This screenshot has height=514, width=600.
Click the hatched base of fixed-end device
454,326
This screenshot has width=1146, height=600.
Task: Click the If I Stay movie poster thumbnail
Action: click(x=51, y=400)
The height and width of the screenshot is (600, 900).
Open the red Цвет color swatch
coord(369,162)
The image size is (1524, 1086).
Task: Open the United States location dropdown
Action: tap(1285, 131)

────────────────────────────────────────

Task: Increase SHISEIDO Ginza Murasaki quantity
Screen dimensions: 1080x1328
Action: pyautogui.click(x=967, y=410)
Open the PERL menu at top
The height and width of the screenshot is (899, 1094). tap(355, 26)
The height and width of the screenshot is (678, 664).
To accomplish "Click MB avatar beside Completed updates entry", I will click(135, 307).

────────────────────────────────────────

> Task objective: Please give an exact copy of the lines above, beginning with the line containing "This screenshot has height=514, width=600." and running through the line containing "The height and width of the screenshot is (600, 900).", and of no other lines.

> Answer to this task:
This screenshot has height=514, width=600.
Click the hatched base of fixed-end device
454,326
This screenshot has width=1146, height=600.
Task: Click the If I Stay movie poster thumbnail
Action: click(x=51, y=400)
The height and width of the screenshot is (600, 900).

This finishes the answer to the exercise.